Text provided
# The Scale of Life



## matseski (May 23, 2012)

This is a quick series I did highlighting the vast scales of life, ranging from the oceans of the world to the microorganisms that inhabit it.

1 Life#1






2 Life#2





3 Blue Planet





Looking for criticism, thoughts, suggestions, or any commentary!
Any guesses as to what the images are actually of might be fun too..

Thanks for looking


----------



## Dracaena (May 28, 2012)

What are we looking at? Looks interesting


----------



## Skaperen (May 29, 2012)

Looks to me like cell protoplasm features.


----------



## Joel_W (May 30, 2012)

Out of the set of 3, I much prefer pic #3 as it's colors really makes your image pop. The 1st two pictures just look more like what I would expect to see in a textbook.


----------



## EDL (May 30, 2012)

Vast scales?  It all looks like views through a microscope.  Where's the vastness?


----------



## 480sparky (May 30, 2012)

EDL said:


> Vast scales?  It all looks like views through a microscope.  Where's the vastness?



Even what the human eye can see through a microscope is pretty big, compared to everything else.


----------



## matseski (May 31, 2012)

Maybe vastness wasn't the correct wording.  I am trying to build a series of images that conveys the continuum of the various scales of life, from the microorganism to entire planets.  These particular images are the result of trying to clean LOR off a silicon wafer with acetone (hint...it doesnt work). There is nothing alive about these images, but I felt they adequately described two ends of the spectrum which I am trying to define, cellular components and the whole planet.  In all actuality, the B&W images are pretty close to their natural coloration in Blue Planet was derived in post to give the impression of the classic shot of a sunrise on earth from space.  

I've been working like crazy lately, but hopefully I'll make a few more mistakes and be able to explore this concept more fully in the coming weeks.  Keep an eye out!

Its mind boggling to comprehend the idea of 62 orders of magnitude...


----------

Data section
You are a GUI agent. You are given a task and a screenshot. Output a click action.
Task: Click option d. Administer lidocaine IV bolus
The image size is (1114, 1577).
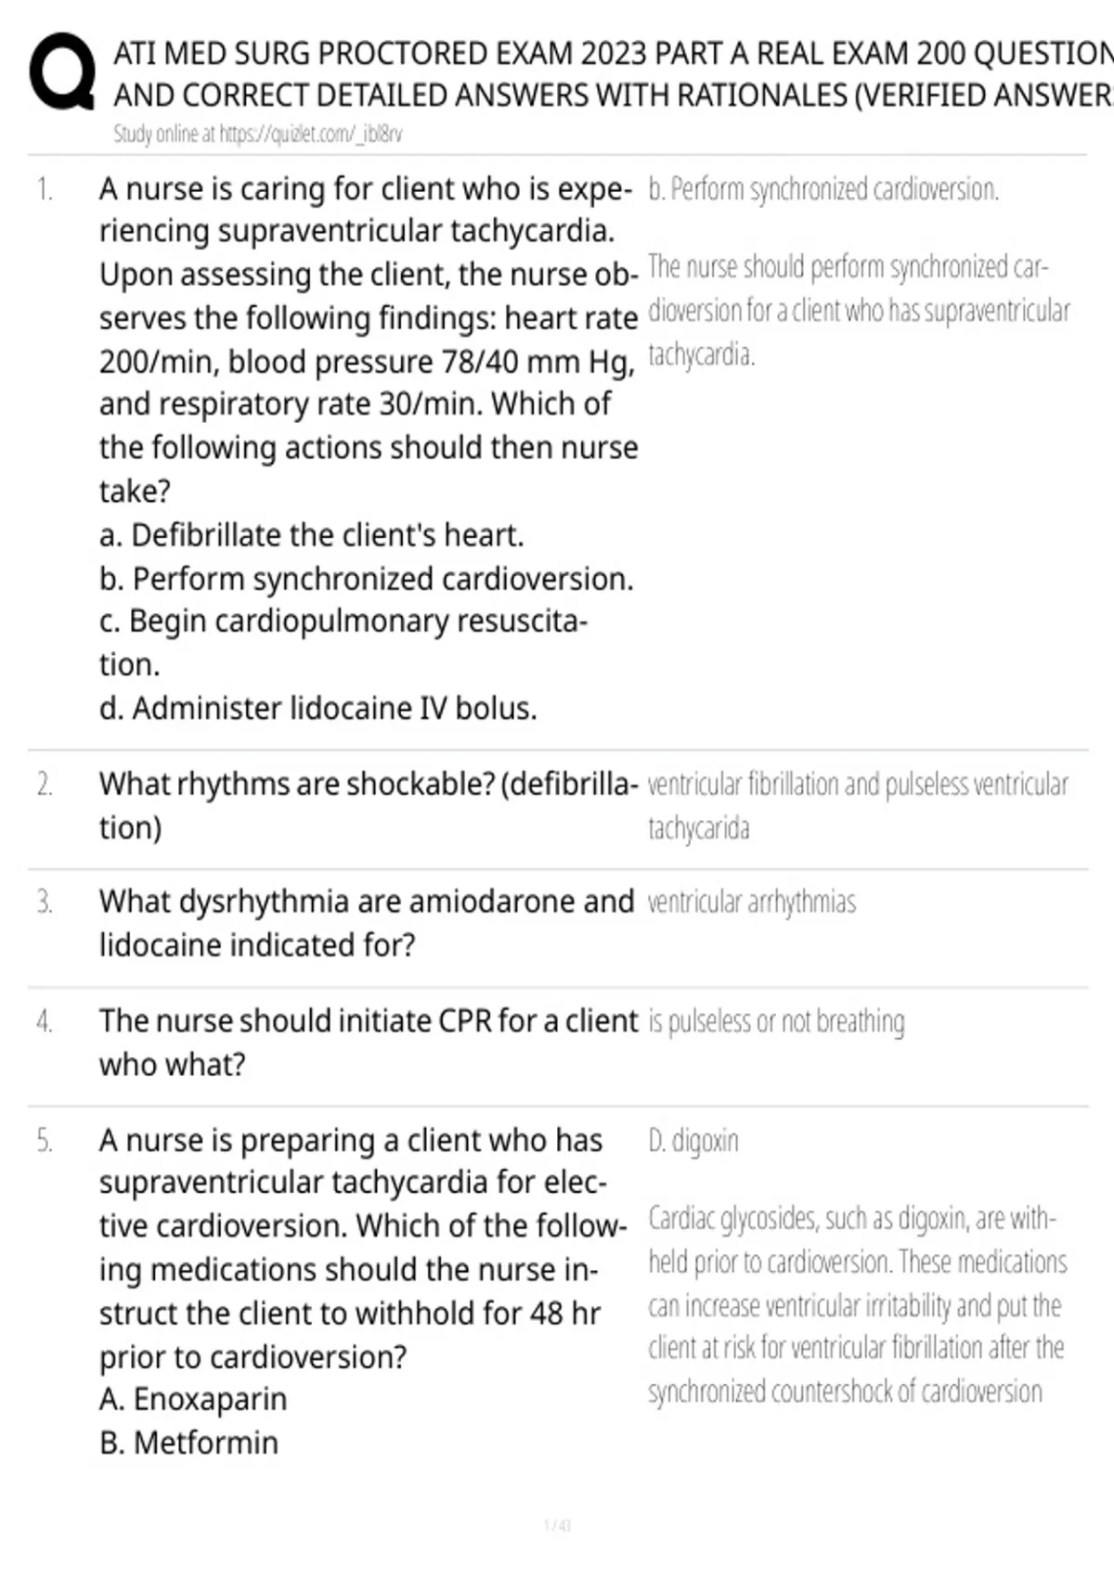point(317,709)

Required tasks
(1) In the forum thread, what was matseski trying to clean off a silicon wafer with acetone when the images were made?
(2) Repeat the passage of the forum thread from "## matseski (May 23, 2012)" up to and including "that inhabit it.".
(3) Which usernames posted in the forum thread? Give each one once.

Full answers
(1) LOR

(2)
## matseski (May 23, 2012)

This is a quick series I did highlighting the vast scales of life, ranging from the oceans of the world to the microorganisms that inhabit it.

(3) matseski, Dracaena, Skaperen, Joel_W, EDL, 480sparky